ACTIVITY
Give the lines again exactly as they appear below, from the line with "Task: Remove Lizenzvertrag" to the line with "Click the folder icon beside 类别", both included, and only those lines. Leave every picture out.
◆ ◆ ◆ ◆
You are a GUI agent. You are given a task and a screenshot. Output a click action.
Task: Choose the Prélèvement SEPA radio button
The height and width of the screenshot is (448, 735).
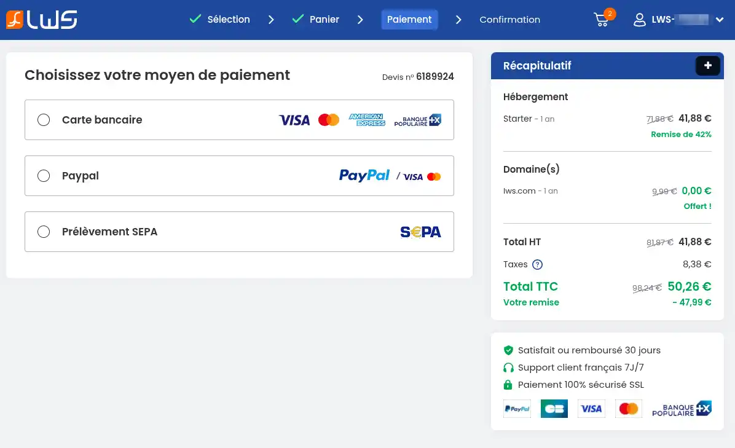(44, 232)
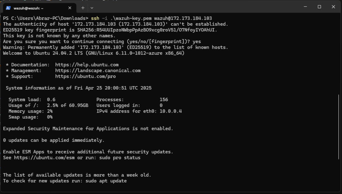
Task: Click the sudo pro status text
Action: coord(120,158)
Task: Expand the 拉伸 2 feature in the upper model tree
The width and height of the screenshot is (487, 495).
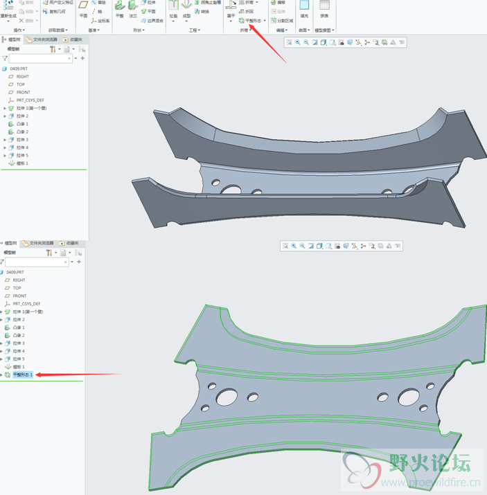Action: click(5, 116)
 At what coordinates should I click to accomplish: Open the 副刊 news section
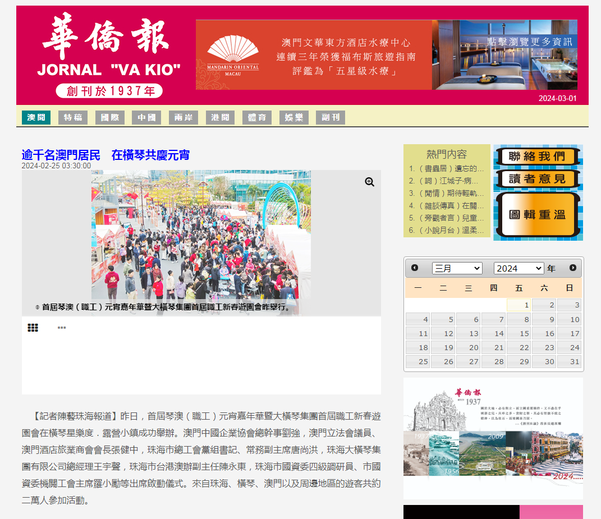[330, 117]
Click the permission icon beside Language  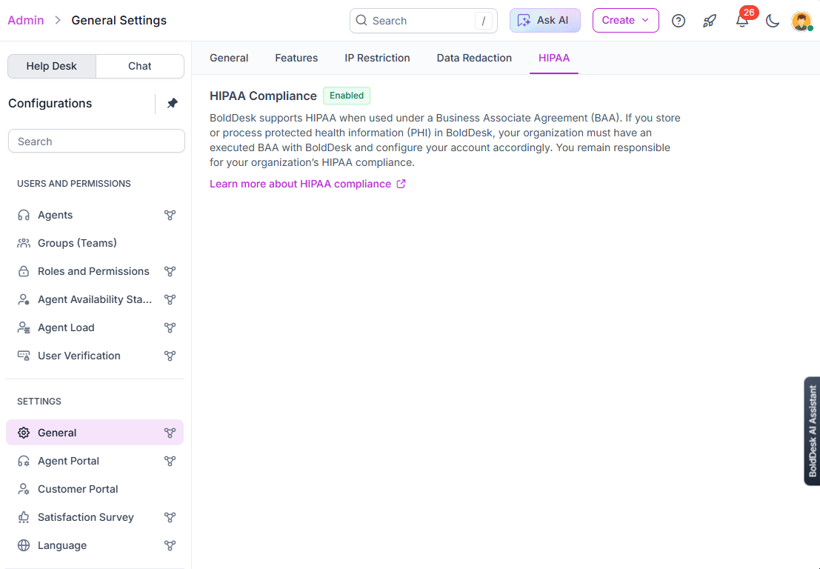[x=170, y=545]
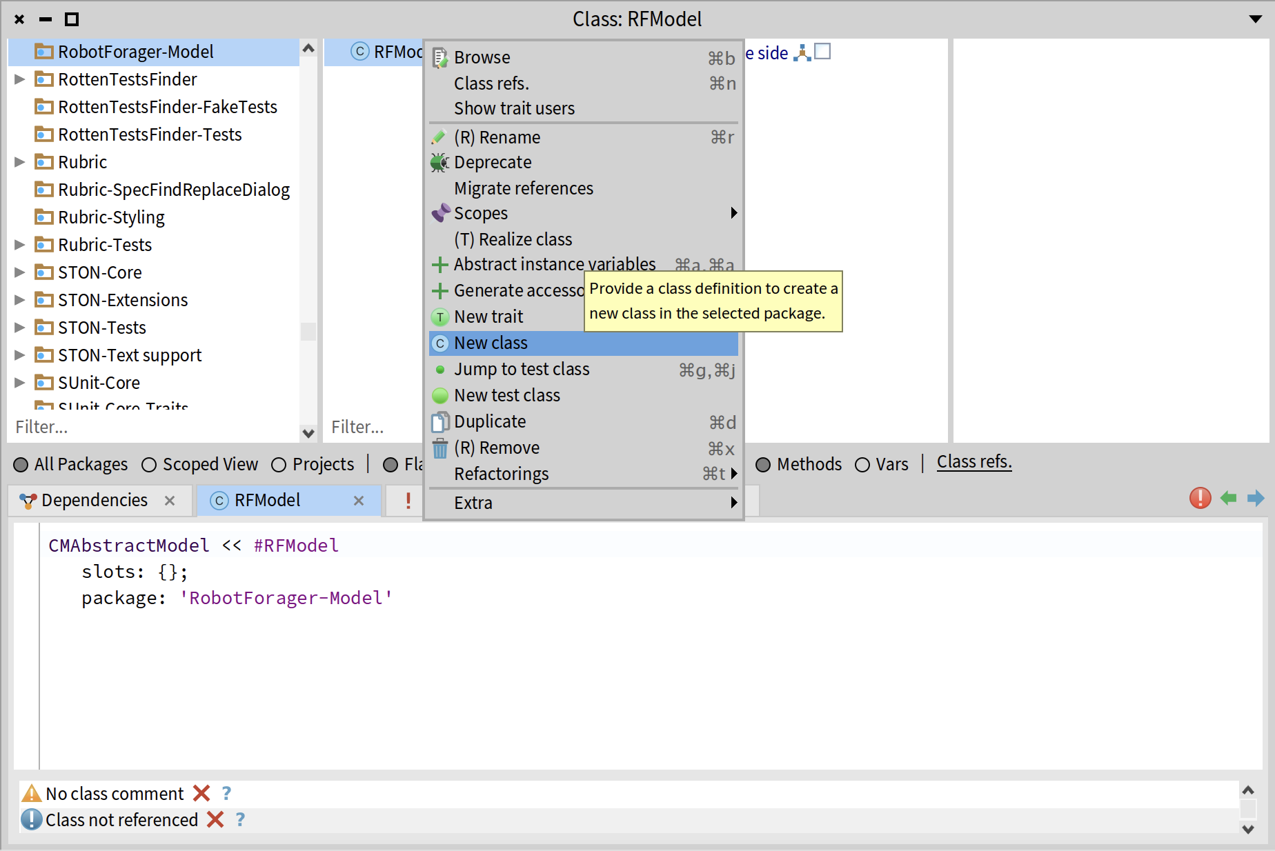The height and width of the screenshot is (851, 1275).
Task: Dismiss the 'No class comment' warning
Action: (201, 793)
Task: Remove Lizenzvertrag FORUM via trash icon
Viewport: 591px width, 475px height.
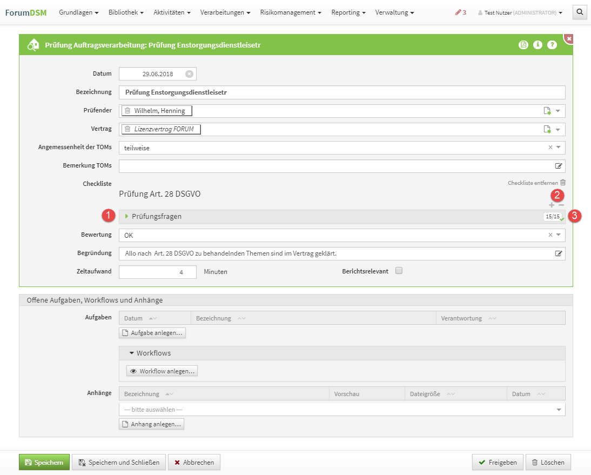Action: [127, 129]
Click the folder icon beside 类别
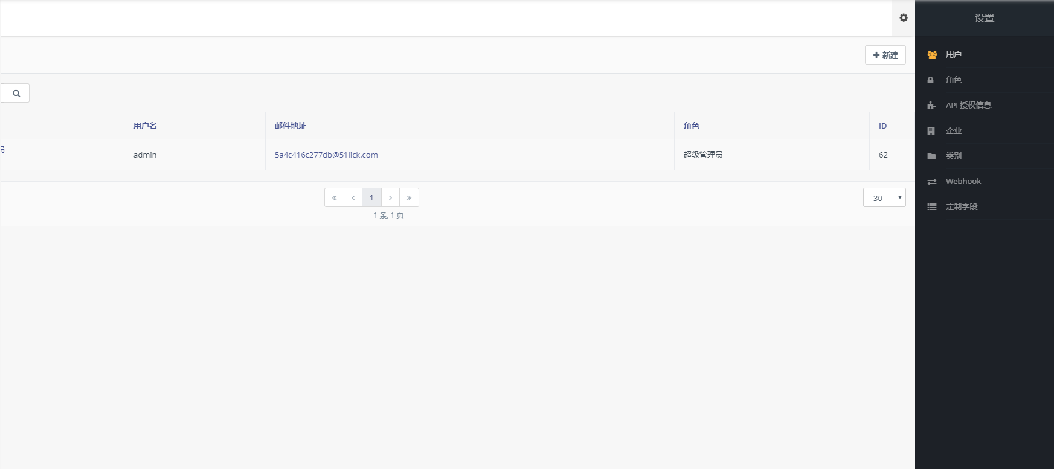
◆ ◆ ◆ ◆
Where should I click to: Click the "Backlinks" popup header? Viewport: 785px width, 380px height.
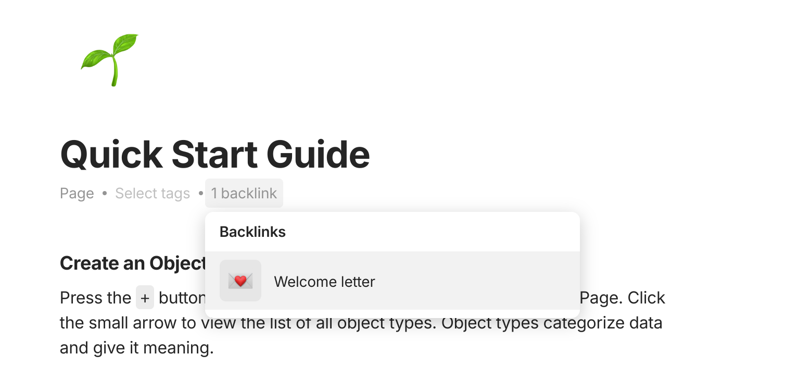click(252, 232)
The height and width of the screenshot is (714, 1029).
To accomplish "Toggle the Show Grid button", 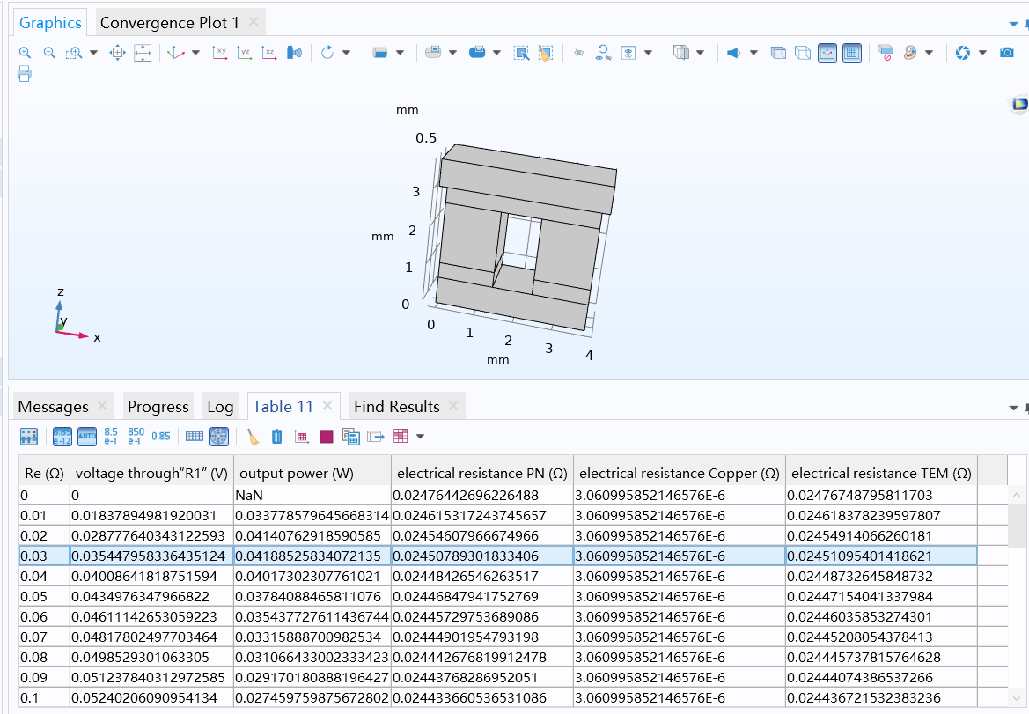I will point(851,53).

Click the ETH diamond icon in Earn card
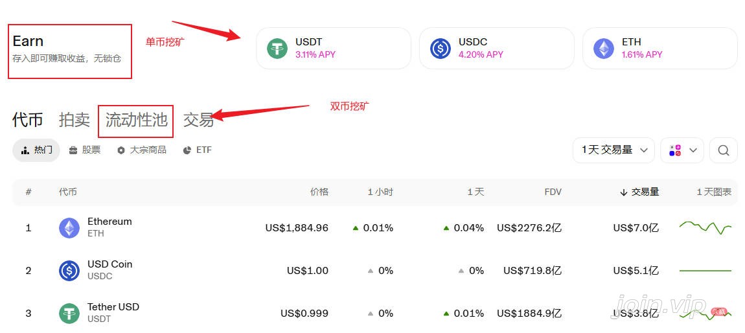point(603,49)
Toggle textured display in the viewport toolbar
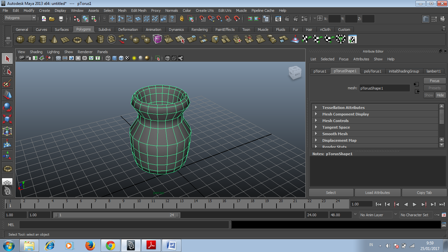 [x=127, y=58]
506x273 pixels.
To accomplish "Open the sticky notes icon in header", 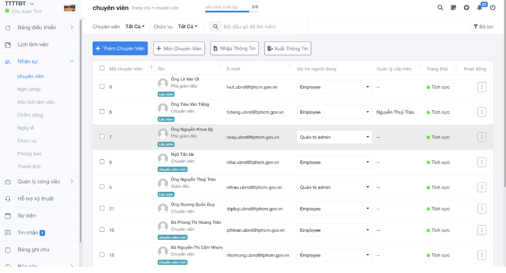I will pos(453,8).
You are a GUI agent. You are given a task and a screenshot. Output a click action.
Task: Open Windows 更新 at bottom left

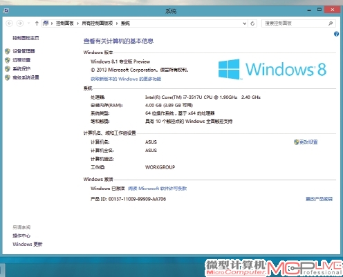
◆ ◆ ◆ ◆
ANSWER TO THIS PROBLEM
Task: Remove Lizenzvertrag FORUM via trash icon
Viewport: 591px width, 475px height.
Action: [127, 129]
Click the folder icon beside 类别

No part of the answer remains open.